Губернатор одарил Меркулова многозначительным взглядом, покачал головой, то ли осуждая, то ли просто в чем-то молчаливо сомневаясь, и зашагал к оставленному позади толпы экипажу. А господин Меркулов-старший не торопясь направился к сыну.
- Д… доброе утро. – поздоровался Ингвар, нервно переступая с ноги на ногу.
- Доброе, юноши, доброе. Видеть вас нынче по утру целыми и невредимыми – уже изрядное добро. – откликнулся Аркадий Валерьянович, постукивая кончиком трости по сапогу.
- Э-э… - Митя открыл рот, закрыл, мысли его лихорадочно метались. Вести с отцом как с чужим или заговорить как всегда… нет, как раньше… до того, как усилиями губернских дам появились сомнения, что они и правда – отец и сын. Как настоящий светский человек должен вести себя в эдакой ситуации? Подсказка не находилось – ничего, кроме подозрения, что совсем-совсем настоящий светский человек, вроде почти позабытого им за это время младшего князя Волконского, просто не позволил бы себе так неприлично запутаться в собственных родственных связях. Единственная подсказка, на которую расщедрился обычно всесильный светский этикет: не знаешь, что говорить – смени предмет разговора.
- Не опасно полицмейстера отпускать? Вдруг он что-нибудь… предпримет? – он уставился на пластрон отцовской сорочки, не находя силы поднять глаза выше, к лицу.

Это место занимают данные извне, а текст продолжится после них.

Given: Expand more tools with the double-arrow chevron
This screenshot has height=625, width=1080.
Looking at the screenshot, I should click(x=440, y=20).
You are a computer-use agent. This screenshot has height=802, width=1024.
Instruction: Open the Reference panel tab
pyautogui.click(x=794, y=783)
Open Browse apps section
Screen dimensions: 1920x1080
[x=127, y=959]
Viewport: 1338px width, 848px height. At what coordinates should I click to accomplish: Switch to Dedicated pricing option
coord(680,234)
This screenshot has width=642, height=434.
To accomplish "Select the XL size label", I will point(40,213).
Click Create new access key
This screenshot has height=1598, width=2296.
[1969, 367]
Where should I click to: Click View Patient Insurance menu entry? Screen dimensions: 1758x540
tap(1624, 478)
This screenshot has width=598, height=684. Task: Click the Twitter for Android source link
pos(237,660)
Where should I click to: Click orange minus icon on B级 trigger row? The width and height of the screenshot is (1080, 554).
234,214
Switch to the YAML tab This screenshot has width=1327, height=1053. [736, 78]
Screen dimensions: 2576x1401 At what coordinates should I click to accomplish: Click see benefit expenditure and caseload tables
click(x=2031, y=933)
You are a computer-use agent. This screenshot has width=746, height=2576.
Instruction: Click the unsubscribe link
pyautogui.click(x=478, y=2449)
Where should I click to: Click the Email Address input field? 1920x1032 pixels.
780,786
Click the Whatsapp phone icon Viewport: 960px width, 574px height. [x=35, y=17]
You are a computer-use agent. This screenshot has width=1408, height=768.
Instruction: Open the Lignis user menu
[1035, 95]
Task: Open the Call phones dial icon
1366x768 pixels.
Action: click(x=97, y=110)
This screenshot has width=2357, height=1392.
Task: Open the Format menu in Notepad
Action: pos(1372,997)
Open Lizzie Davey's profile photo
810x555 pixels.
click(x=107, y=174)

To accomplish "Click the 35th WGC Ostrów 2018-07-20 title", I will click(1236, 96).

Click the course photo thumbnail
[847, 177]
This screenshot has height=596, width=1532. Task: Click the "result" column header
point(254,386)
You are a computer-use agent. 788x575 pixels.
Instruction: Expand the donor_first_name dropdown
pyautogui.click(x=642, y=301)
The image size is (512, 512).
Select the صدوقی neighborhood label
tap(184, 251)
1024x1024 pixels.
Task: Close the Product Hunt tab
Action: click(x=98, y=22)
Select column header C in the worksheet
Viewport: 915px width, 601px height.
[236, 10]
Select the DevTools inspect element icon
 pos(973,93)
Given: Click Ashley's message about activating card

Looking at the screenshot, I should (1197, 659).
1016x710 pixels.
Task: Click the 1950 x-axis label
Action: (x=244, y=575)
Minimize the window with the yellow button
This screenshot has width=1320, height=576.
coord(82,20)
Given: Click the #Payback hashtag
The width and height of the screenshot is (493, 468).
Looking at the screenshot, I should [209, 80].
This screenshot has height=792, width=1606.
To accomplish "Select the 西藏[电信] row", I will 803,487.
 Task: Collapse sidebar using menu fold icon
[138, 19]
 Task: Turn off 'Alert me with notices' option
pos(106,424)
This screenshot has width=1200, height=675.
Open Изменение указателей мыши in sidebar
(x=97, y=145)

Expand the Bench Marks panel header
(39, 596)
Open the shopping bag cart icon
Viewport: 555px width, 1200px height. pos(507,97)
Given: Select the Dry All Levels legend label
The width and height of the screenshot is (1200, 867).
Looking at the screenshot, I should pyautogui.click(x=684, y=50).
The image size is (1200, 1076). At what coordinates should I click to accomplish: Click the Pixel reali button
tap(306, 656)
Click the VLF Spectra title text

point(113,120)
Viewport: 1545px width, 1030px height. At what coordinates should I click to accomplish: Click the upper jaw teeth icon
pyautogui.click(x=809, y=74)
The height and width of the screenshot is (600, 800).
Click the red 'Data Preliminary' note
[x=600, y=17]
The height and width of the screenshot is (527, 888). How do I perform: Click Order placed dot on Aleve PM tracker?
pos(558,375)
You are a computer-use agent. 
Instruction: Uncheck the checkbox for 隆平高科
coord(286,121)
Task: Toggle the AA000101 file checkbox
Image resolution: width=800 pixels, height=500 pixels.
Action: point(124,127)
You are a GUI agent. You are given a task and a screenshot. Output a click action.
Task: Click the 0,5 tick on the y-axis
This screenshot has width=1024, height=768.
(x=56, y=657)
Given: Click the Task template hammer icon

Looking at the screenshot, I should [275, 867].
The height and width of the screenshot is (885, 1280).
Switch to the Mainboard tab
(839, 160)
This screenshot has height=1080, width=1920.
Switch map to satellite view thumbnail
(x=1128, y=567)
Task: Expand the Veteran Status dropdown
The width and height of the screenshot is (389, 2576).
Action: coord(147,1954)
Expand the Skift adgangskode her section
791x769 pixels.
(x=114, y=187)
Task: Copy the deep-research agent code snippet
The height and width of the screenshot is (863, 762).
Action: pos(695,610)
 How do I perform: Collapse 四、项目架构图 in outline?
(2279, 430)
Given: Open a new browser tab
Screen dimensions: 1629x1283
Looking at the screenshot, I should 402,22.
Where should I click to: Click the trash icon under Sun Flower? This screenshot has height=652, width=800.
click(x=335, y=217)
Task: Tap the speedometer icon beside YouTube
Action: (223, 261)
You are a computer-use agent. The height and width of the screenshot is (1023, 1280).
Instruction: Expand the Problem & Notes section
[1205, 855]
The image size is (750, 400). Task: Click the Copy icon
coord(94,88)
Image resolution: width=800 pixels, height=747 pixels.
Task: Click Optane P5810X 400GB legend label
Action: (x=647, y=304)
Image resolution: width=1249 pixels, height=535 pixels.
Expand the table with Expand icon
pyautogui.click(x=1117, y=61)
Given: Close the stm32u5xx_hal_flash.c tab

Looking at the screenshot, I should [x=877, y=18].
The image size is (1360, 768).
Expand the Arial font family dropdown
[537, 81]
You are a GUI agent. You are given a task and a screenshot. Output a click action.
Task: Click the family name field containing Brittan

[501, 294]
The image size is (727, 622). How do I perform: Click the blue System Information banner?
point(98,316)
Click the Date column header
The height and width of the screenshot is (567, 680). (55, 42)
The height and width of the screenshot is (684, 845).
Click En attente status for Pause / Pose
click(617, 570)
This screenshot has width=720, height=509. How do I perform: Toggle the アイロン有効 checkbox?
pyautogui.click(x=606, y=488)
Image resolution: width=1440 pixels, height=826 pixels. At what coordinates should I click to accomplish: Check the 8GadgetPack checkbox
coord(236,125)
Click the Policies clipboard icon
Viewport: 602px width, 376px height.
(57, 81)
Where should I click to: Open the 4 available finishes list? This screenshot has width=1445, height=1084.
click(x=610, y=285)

- Конечно же, предпримет. – согласился отец. – Меня весьма интересует – что именно.
- У него среди городовых и тюремных надзирателей могут быть… доброжелатели. Все же он долго в полицмейстерах… Может их против тебя настроить.
- Обязательно попытается. – покивал отец. – Погляжу, с кого начнет. Все же весьма неудобно подозревать всех.
- Или все же в Петербург поедет… к тем своим покровителям, что еще в силе…
- Тогда это будет интересно не только мне, но и твоему дядюшке. – в очередной раз покивал отец. – Подозреваемого иногда полезно отпустить побегать на свободе – узнаешь больше, чем на допросе. Риск, правда, порой сложно рассчитать. И уж вовсе не следует рисковать, когда речь идет о собственном сыне. – мягкое прикосновением к щеке заставило Митю поднять голову. – Поэтому я просто спрошу и рассчитываю на правдивый ответ. Почему вас ночью не было в доме и где вы были?
«О сыне… Речь идет о собственном сыне…» - слова отца гулом отдавались в ушах Мити. Отец… не поверил тетушке и по-прежнему не сомневается, что Митя – его сын. Или он… Что – или?»
- Мне… нам не понравилось вчерашнее поведение Людмилы Валерьяновны. – Ингвар, как всегда, прямолинеен, но сейчас обычно раздражающая бестактность германца показалась Мите спасением.
- Обоим не понравилось? – невозмутимо поинтересовался отец.
Ингвар гордо и непреклонно задрал голову, став похожим на идущего в бой гусака. Очень тощего гусака.
- И вы от всей широты и глубины своих оскорбленных юных душ сперва разнесли комнату Мити…
- Почему… разнесли?
- Ну право же, сын, как еще можно назвать ободранные обои… под неумело перевешанным зеркалом…
«Мара, нежить когтистая… - подумал Митя. – Да и Ингвар тоже… тот еще мастер…»
Ингвар ответил ему растерянным и одновременно возмущенным взглядом.
- А потом с утра пораньше удрали из дома и отправились… куда? – продолжил отец.
- Всего лишь опробовать автоматоны - мой и Зиночкин! Ингвар их оба починил – в подарок мне на именины! Ты знал? – с энтузиазмом откликнулся Митя. Губы его растягивала дурацкая счастливая улыбка. Значит, отец не сидел у себя, раздумывая, есть ли правда в словах тетушки, а пошел к нему… и не обнаружил ни его, ни Ингвара. Это было очень плохо. Но почему-то огорчиться не получалось.